Because the core symptom in PGD is yearning, there are similarities with diagnostic criteria for addictive disorders. For example, PGD symptoms of yearning, anger, and protest of separation from the source of reward resemble the craving and withdrawal symptoms of substance use disorder. These similarities suggest that persons at risk of PGD are those for whom the deceased person was a primary source of love, support, security, identity and validation; that is, a source of psychological reward. They also suggest that interventions – both psychosocial and pharmacological – which blunt reward derived from the deceased person (e.g., naltrexone) might reduce yearning and promote an openness to interacting with living others who might fill social voids, thereby reducing symptoms of PGD and promoting bereavement adjustment more broadly7.

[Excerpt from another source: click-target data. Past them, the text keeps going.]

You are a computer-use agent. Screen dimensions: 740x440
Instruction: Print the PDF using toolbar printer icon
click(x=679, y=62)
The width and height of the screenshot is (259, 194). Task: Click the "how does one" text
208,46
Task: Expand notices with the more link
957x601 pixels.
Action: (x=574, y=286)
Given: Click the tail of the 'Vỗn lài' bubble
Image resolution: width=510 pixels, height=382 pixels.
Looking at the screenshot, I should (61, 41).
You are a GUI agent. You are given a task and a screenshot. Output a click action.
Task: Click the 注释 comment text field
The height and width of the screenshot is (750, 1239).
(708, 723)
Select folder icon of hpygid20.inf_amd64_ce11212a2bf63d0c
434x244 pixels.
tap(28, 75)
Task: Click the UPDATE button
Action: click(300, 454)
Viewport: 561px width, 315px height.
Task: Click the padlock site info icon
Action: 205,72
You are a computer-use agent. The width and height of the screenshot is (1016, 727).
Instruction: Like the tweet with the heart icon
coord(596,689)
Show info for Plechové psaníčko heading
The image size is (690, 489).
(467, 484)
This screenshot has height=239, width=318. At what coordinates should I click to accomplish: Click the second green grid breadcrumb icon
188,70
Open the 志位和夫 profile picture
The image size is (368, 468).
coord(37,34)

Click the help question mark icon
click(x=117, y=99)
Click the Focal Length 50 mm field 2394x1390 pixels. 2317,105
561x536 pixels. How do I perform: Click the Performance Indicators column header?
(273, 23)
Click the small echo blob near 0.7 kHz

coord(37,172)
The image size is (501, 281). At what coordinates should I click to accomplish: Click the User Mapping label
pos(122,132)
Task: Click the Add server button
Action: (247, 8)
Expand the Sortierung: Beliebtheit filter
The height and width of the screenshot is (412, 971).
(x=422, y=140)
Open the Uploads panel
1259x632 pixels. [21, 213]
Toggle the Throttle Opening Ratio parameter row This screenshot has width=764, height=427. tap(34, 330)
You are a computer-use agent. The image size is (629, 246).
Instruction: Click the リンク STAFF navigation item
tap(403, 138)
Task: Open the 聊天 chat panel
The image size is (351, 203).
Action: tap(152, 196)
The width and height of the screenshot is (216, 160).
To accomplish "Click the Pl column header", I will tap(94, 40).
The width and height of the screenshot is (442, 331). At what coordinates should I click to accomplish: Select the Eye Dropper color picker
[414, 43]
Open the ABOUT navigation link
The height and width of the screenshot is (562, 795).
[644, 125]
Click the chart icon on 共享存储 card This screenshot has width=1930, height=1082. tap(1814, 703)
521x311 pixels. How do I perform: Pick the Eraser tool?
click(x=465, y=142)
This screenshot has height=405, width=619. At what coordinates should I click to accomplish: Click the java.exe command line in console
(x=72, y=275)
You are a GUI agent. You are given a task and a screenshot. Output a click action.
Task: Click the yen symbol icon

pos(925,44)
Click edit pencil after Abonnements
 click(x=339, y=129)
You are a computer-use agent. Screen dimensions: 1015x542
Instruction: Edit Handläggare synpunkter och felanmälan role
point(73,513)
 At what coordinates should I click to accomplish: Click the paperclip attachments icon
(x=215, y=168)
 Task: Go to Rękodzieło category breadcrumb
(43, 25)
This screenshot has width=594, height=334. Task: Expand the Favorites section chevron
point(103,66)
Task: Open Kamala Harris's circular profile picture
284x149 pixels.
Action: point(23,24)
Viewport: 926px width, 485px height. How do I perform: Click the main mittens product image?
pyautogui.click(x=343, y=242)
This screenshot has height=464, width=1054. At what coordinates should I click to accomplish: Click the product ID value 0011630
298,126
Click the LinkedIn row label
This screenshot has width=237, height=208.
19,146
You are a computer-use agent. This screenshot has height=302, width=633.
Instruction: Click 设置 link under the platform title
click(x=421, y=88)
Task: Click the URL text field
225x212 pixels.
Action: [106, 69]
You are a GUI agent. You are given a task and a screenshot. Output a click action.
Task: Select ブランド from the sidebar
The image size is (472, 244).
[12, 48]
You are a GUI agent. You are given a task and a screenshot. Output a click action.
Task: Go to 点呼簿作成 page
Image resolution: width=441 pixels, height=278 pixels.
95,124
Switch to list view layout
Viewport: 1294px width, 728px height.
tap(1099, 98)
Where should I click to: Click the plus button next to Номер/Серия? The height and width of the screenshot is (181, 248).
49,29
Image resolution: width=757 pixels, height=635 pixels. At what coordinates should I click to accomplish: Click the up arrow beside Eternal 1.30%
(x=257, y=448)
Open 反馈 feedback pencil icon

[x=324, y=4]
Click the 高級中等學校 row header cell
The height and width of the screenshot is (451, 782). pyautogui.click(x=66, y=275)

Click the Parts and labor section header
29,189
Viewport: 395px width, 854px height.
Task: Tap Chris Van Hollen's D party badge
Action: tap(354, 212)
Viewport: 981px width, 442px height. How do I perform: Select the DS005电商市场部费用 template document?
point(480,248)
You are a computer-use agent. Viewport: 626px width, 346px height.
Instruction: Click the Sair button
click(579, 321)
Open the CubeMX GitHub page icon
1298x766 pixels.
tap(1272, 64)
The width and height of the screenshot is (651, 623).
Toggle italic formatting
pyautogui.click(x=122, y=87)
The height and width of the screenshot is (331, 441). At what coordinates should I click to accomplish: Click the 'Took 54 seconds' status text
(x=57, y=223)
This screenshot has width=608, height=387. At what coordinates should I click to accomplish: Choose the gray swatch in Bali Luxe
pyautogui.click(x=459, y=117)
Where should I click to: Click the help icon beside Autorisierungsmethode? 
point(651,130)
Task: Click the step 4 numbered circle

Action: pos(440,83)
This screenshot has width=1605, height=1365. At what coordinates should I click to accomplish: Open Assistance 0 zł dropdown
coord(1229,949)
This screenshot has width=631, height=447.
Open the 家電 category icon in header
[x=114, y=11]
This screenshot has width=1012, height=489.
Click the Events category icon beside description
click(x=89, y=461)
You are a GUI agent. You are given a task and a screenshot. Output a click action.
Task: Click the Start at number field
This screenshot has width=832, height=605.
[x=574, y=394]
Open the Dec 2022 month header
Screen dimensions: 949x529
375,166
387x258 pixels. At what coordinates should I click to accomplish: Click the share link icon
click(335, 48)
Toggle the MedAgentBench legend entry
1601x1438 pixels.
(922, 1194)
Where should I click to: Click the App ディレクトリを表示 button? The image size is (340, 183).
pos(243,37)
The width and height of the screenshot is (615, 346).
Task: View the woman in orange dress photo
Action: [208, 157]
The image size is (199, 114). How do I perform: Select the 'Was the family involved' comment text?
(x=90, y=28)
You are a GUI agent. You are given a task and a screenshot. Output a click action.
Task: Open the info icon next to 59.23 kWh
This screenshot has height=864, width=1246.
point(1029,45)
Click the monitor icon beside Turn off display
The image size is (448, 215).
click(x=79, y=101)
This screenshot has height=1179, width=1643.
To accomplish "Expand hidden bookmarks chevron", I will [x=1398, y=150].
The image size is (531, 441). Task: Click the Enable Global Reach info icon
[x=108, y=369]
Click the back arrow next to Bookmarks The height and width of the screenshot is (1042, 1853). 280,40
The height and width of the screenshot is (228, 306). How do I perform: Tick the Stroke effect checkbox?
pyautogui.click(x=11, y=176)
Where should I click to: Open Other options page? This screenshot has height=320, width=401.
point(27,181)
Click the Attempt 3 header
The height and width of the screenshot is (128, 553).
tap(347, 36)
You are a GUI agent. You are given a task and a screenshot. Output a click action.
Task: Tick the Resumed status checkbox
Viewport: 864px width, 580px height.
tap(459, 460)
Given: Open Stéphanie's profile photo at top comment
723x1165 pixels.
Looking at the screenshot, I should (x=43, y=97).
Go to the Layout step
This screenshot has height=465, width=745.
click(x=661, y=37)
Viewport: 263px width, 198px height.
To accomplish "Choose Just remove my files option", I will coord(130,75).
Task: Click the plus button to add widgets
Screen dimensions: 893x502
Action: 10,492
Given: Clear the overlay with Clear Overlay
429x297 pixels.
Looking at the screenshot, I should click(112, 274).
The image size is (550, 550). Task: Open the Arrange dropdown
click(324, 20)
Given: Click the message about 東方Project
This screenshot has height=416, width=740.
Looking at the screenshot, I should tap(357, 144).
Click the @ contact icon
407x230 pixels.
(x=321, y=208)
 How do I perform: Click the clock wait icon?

Lastly, while we consider grief a universal human (but not uniquely human, given evidence of its presence in other mammalian species – e.g., elephants, monkeys, voles) response to separation from a significant other, we also acknowledge important cultural influences on the form that grief responses take. What may be considered normal or expected in one culture (e.g., prohibitions on dating or dress) may be regarded as abnormal in another. Linguistic differences may affect the ability to assess symptoms (e.g., if a language has no words or imperfect synonyms for the PGD criteria). The ICD-11 and DSM-5-TR note a “cultural caveat” whereby judgments about normal versus pathological grief reactions are considered within the mourner's cultural context8.
The Grief and Bereavement Cultural interview9 has been developed to assist clinicians in factoring in the role of culture in making a PGD diagnosis. Statistical techniques such as item response theory can be used to determine which items provide the most unbiased information with respect to an underlying grief “attribute” within a specific culture or language. Both clinical and data analytic techniques should be employed to ensure cross-cultural reliability and precision in the application of the PGD criteria.
In conclusion, PGD is a new mental disorder that clinicians may not know how to detect, diagnose or treat. We have briefly addressed some of the most common questions asked by clinicians about assessing PGD, and offered guidelines for intervening to ensure consistency with current best practices in bereavement care.